A 76-year-old woman with history of non-small cell lung cancer status post chemoradiation five years ago presented with acute onset of diffuse muscle weakness and swelling in bilateral forearms and legs, with a “woody” texture on palpation but without fluctuance. BP and HR were normal, but she had recurrent fevers as high as 103 for the first ten days of hospitalization without leukocytosis. ESR and CRP were elevated at 58 mm/hr and 18.7 mg/dL, respectively, and CK was over 3046 U/L. Initial concern was paraneoplastic myositis, given history of malignancy. Infection was also on the differential given recurrent fevers, and broad-spectrum antibiotics were started, though discontinued after five days when multiple repeat cultures were negative and CT chest/abdomen/pelvis showed no abscess. Viral studies were negative, including HIV, influenza, hepatitis C, as were fungal studies.
Paraneoplastic panels were ordered to check for a battery of antibodies. Thigh MRI revealed significant edema but no abscess, and thigh muscle biopsy was obtained. While awaiting results, patient was empirically started on intravenous immunoglobulin (IVIG) and high-dose solumedrol, given high suspicion for paraneoplastic myositis. She received four days of IVIG and solumedrol, but due to transfusion reaction, IVIG was discontinued.

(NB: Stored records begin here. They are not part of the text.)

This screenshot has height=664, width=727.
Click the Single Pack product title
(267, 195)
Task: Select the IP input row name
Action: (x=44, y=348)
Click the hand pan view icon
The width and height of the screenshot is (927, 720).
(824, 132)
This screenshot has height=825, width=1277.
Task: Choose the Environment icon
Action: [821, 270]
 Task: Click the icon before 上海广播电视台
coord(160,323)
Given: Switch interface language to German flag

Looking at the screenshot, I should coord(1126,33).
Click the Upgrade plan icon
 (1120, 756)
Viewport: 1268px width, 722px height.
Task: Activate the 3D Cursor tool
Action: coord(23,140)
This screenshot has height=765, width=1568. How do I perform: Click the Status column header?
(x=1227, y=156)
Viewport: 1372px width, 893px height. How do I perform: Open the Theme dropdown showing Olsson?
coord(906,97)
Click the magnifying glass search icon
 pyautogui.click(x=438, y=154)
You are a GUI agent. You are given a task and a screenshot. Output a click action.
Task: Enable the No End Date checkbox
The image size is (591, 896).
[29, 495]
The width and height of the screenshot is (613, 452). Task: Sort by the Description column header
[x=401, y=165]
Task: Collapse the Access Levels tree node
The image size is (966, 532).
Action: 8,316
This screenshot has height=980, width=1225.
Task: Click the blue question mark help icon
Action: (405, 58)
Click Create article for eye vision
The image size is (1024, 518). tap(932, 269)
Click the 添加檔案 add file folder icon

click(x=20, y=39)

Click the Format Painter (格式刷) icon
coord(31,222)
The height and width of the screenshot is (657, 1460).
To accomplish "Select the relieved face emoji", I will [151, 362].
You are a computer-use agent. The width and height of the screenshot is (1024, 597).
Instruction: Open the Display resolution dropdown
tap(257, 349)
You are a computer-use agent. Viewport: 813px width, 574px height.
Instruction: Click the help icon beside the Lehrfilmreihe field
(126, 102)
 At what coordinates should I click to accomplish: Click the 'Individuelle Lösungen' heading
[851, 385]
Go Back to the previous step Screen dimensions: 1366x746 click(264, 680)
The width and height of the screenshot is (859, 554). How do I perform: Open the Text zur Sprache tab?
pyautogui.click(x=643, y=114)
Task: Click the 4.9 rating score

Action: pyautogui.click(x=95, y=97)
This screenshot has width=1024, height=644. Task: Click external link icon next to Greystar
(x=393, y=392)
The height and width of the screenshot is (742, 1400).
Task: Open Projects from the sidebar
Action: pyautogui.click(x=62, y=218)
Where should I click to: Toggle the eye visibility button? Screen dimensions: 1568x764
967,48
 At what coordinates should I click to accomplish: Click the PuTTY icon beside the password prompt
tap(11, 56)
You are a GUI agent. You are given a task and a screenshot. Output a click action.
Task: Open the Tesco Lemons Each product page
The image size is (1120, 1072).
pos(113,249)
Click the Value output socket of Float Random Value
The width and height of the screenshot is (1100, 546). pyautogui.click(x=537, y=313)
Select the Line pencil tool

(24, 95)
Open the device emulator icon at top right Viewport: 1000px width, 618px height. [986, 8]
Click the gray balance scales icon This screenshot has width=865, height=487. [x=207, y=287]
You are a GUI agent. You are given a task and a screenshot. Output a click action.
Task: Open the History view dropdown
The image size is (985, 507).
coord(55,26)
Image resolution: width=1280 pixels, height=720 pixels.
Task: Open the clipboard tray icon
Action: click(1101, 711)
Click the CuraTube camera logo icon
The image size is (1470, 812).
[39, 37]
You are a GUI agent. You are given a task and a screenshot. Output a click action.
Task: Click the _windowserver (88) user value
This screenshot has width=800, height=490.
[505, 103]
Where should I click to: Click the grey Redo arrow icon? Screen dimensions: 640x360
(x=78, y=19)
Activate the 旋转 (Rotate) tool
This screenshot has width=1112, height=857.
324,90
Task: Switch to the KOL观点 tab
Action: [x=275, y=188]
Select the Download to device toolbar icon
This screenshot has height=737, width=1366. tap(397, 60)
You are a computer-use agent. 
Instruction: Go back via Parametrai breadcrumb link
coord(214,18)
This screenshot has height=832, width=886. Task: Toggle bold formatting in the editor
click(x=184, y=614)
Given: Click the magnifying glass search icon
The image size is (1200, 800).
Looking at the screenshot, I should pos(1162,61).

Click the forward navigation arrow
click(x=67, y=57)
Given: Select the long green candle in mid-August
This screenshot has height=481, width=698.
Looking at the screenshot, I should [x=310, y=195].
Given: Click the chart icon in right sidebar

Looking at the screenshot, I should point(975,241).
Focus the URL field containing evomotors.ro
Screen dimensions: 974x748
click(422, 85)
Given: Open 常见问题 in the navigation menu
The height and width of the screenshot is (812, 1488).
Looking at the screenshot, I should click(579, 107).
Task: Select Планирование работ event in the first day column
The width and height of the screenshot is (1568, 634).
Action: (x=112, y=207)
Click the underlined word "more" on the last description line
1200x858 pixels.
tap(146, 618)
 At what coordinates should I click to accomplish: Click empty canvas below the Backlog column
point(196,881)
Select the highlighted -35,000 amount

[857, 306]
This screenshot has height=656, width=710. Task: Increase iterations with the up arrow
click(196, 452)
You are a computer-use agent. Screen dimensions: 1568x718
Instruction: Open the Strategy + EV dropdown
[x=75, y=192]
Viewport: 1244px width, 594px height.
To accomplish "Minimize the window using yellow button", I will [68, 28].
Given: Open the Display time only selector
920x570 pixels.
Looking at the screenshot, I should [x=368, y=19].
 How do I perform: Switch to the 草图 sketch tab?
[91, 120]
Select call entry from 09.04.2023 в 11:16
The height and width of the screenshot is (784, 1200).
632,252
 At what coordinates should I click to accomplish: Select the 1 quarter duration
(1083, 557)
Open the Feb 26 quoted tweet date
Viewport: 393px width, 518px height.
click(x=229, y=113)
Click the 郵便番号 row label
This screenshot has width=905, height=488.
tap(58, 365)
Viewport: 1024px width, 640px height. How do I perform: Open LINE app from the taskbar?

PET scan revealed diffuse hypermetabolic muscular activity consistent with myositis but no cancer recurrence, and paraneoplastic antibody panel returned negative. She continued to improve after the short course of IVIG and solumedrol, with fever resolution and reduced swelling of affected muscle groups, without further use of antibiotics. Pathology reported pyomyositis with no evidence of the culprit microorganism, slides depicting mixed inflammation with neutrophils and tissue necrosis (Figures 1 and 2). Viral infections can also cause pyomyositis; possibly her condition was caused by a self-limited viral infection. Patient was significantly deconditioned, requiring rehab, but otherwise the myositis had resolved and has not yet recurred.
Discussion:
Pyomyositis is typically a tropical disease, and usually affects the younger demographic. It is a purulent infection of skeletal muscle arising from hematogenous spread usually with abscess formation. Predisposing factors include immunodeficiency, trauma, injection drug use, concurrent infection, and malnutrition. Our patient had no typical risk factors; thus, the pathological diagnosis was unexpected. Pyomyositis is most often caused by staphylococcus and streptococcus, requiring prolonged antibiotics and sometimes abscess drainage. Since all her cultures were negative, antibiotics were administered only for a brief period without clinical improvement; presumably treatment with high-dose IVIG effectively eradicated the skeletal muscle infection through immunomodulatory effects.
Conclusions:
As pyomyositis is still rare in temperate climates and early presenting signs and symptoms may be nonspecific, it is often not included in the differential diagnosis until the patient fails to respond to treatment for another diagnosis; mortality is as high as 10%.
Despite our high clinical suspicion of paraneoplastic myositis in this case, the diagnosis of pyomyositis should be considered in all patients presenting with a swollen, tender muscle, as rapid diagnosis and treatment often leads to complete resolution, while failure to recognize the condition can be fatal.